ガラスが割れる音がして、その場にいた全員が悲鳴を上げました。音の方を見ると、カーテンが不自然に揺れ、絨毯の上を何かが転がって行きます。
さらに。
ドン、ドン、ドンと、壁を叩く音が聞こえ、エル伯爵令嬢が立ち上がりました。
「座っていてください、エル伯爵令嬢! 交霊会はまだ終わっていません。この場いる七人の生霊に憑りつかれますよ!」
オーマン公爵令嬢の言葉と、アル男爵令嬢がエル伯爵令嬢の腰に抱きつくことで、なんとかエル伯爵令嬢は椅子に座りました。
でもラップ音は続き、床が軋む音、ドアを叩く音、チェストがガタガタ動く音が聞こえています。
「ソラス伯爵令嬢とエル伯爵令嬢、今、とても危険な状態です。私の問いに答えてください。今、この部屋にいる七人の生霊とは知り合いですね? そして彼女達の恨みを買うようなことをなされた。そうなのですね?」
「そうです!」
エル伯爵令嬢は泣きながら返事をしましたが、ソラス伯爵令嬢は無言です。するとテーブルがぐらぐらと揺れ始めました。
「ソラス伯爵令嬢、もはや一刻の猶予もありません。認めるならお認めください。七人の生霊の怒り、感じていますよね?」
オーマン公爵令嬢が言葉を重ねた時。
白い煙がソラス伯爵令嬢の体を包むように、突然、現れました。
それに気づいたエル伯爵令嬢は悲鳴を上げ、気絶し、アル男爵令嬢も悲鳴をあげています。
「ソラス伯爵令嬢!」
オーマン公爵令嬢が叫び、そこでようやくソラス伯爵令嬢が口を開きました。
「そうです! アーガイルさまと親密になりそうなのを妬み、嫌がらせをしました。ごめんなさい、あやまります、助けてください!」
すると白い煙は消え、部屋の中で起きていたラップ音もピタリと止みました。でも、誰も声を出すことができません。

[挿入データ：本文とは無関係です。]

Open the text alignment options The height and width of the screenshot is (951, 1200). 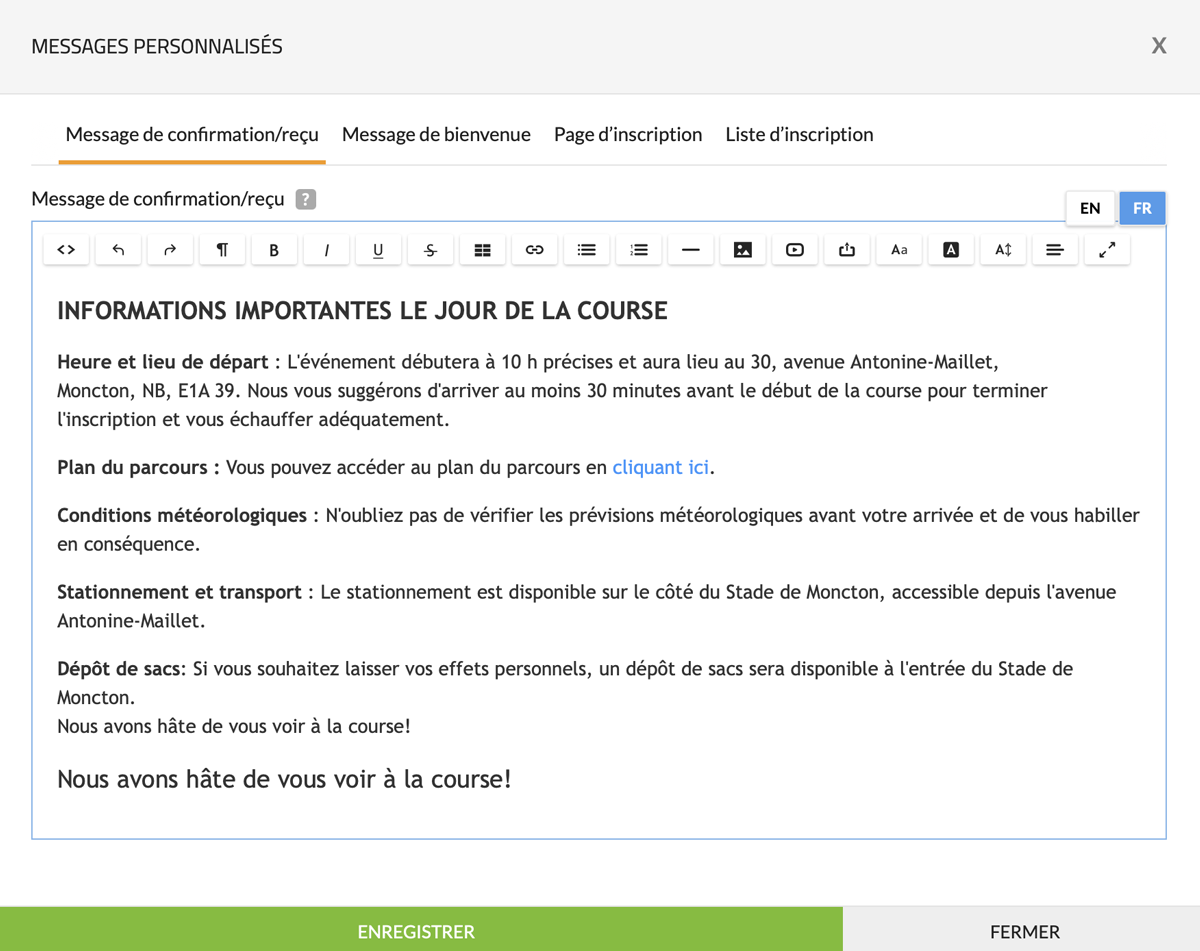click(1054, 250)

しばらく静寂が続き、オーマン公爵令嬢が口を開きました。
「モイラが言った言葉、どなたか覚えていますか?」
「覚えています!」とハッキリした声で答えたのは、アル男爵令嬢でした。怪奇現象が次から次へと起き、悲鳴を上げていましたが、決して席はたたず、この状況をちゃんと見守っています。かなり肝っ玉が据わっていると言えるでしょう。そのアル男爵令嬢は、モイラの言葉をハッキリ覚えていました。

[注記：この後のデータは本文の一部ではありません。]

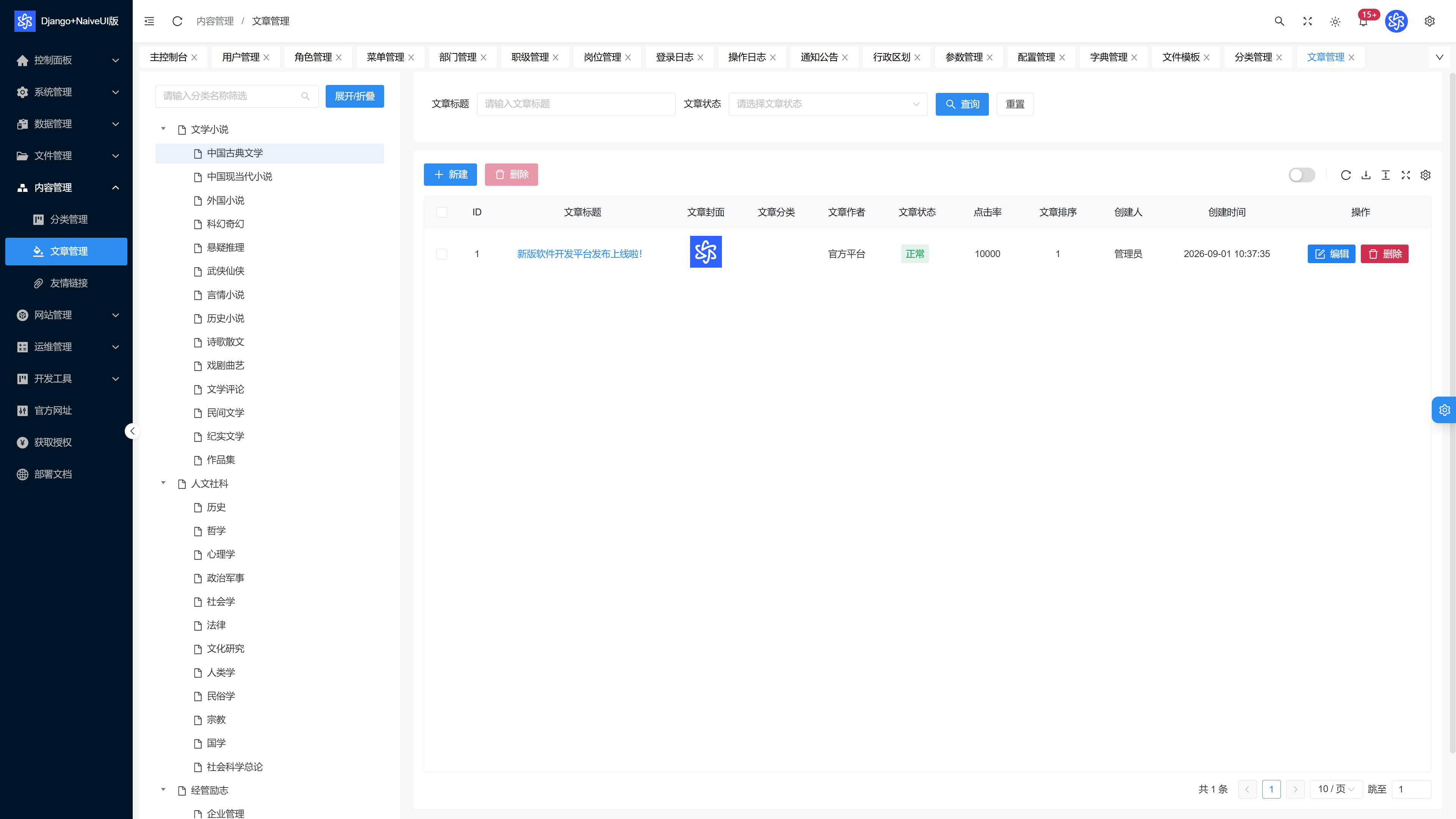1456x819 pixels.
Task: Click the 查询 search button
Action: [962, 104]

「モイラはこう言っていました。ソラス伯爵令嬢の腕を掴み『……消えな、この魔王城から。みんな、おまえに恨みがある。このまま魔王城にいたら、あんた……死ぬかもしれないよ』と」
「……そうでしたか。それは……相当、強い恨みですね。その恨みの深さは、今、部屋で起きたことからも、明らかだと思います」
そこで大きく息をはいたオーマン公爵令嬢は、ソラス伯爵令嬢を見ると、静かに告げました。